The initial reaction in the laboratory to a finding that challenges cell biology dogma was sceptical. "I thought it must be an artefact," says Malhotra.

In the months that followed, the team had to settle whether the protein clumping they observed inside the endoplasmic reticulum was junk. Cells have an elaborate system for detecting badly folded proteins and either refold them or mark them for destruction, centred on a chaperone called BiP.

If the collagen droplets were heaps of misfolded protein, the researchers would detect high levels of BiP. The droplets contained, instead, a mixture of helper proteins including chaperones that specifically recognise properly folded collagen.

The role of TANGO1

The study also clarifies the function of TANGO1, a protein discovered by the Malhotra lab roughly two decades ago and known to be required for collagen export. When the researchers depleted TANGO1, the collagen droplets still formed but were no longer positioned at the ER exit sites where cargo leaves the compartment. Collagen secretion dropped accordingly.

The discovery suggests TANGO1 acts as a mooring point that holds the droplet at the export site rather than as a conventional cargo receptor. The authors propose that collagen then leaves the cell by a physical process called wetting, in which the liquid droplet attaches to and flows through the exit site.

Malhotra offers two possible physical mechanisms for this transfer. "Imagine you have a rubber ball with a nozzle, filled with liquid. You squeeze it, you force the liquid to come out of this little orifice. Is that the mechanism? Or is the liquid rising by capillary forces, just like nutrients flow up against gravity in plants by capillary action?".

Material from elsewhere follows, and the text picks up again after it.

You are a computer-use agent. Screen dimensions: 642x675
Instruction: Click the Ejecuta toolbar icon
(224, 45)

The proposed liquid extrusion mechanism remains a model, but the next experiments in order to obtain direct visualisation of the export mechanism are already underway. The team also plan to develop a mouse model, in collaboration with external partners, to confirm the findings in living tissue.

Implications for fibrosis and cancer

If the model is confirmed, the work has implications for several pathological conditions in which excess collagen secretion plays a central role, including liver, lung and skin fibrosis, as well as for targeting the dense matrix that tumors use to shield themselves from chemotherapy and the immune system.

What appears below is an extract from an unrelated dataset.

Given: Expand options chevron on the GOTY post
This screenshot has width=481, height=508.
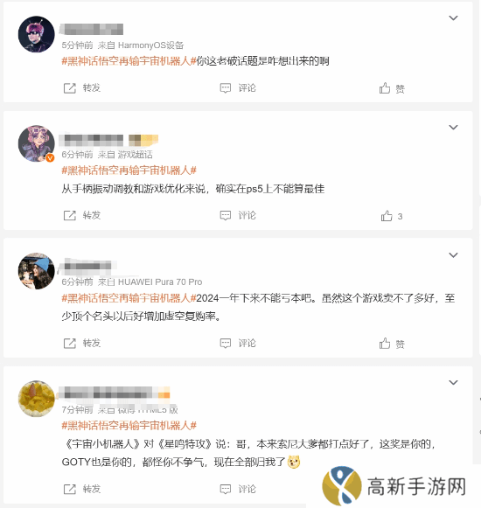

"One of the major problems in cancer is that the cells secrete so many collagens and other proteins out into the extra cellular matrix that they hide in a shell made of these components and become chemo- and immuno-refractory, meaning they are not seen by the chemical therapeutics or by the immune system," Malhotra says.

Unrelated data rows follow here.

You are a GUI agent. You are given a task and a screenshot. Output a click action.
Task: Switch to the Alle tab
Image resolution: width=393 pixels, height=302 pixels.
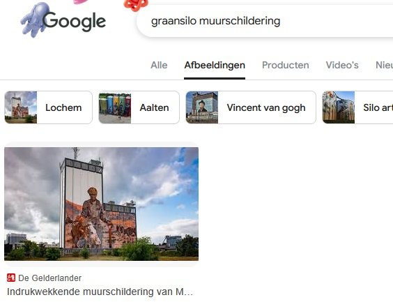point(159,66)
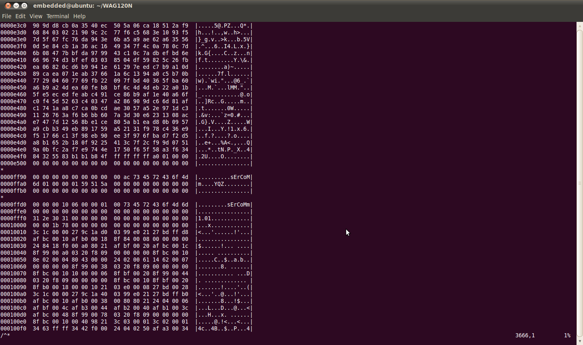Open the Terminal menu
The height and width of the screenshot is (345, 583).
tap(57, 16)
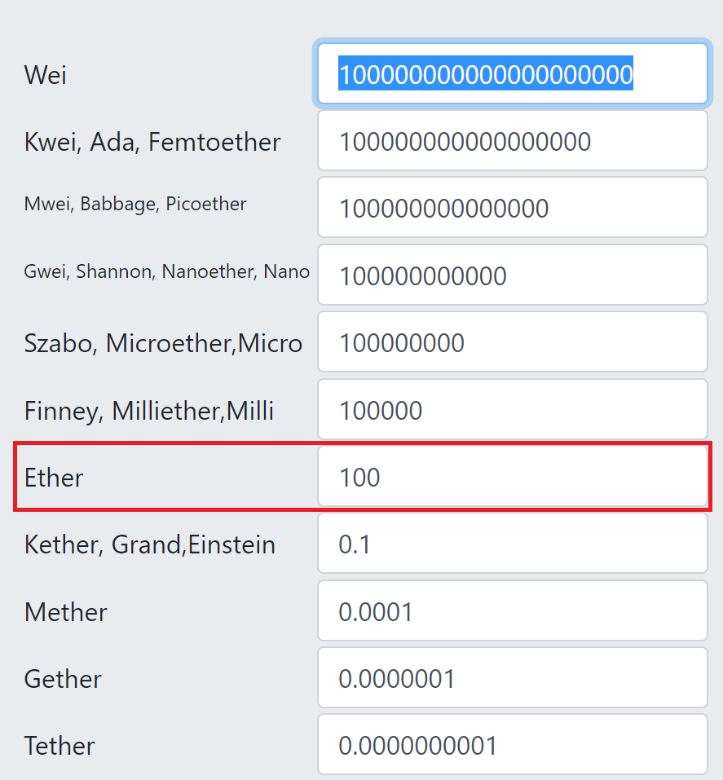Click the Wei label
The image size is (723, 780).
point(46,75)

"People are trying to find ways to break this tissue cement and our study could help inform those strategies," he adds.

The proposed collagen secretion model suggests either degrading TANGO1 to prevent cargo from being captured at the exit site or dissolving the condensate itself to prevent the cargo from being properly organised in the first place, could be new strategies worth exploring.

The study was led by Soumya Bhattacharyya and Vivek Malhotra at the CRG, with contributions from Jose Wojnacki and Nathalie Brouwers and technical support from the CRG Advanced Light Microscopy Unit and CRG/UPF Flow Cytometry Unit. The study was funded by the Spanish Ministry of Science and Innovation, the Generalitat de Catalunya and the European Research Council.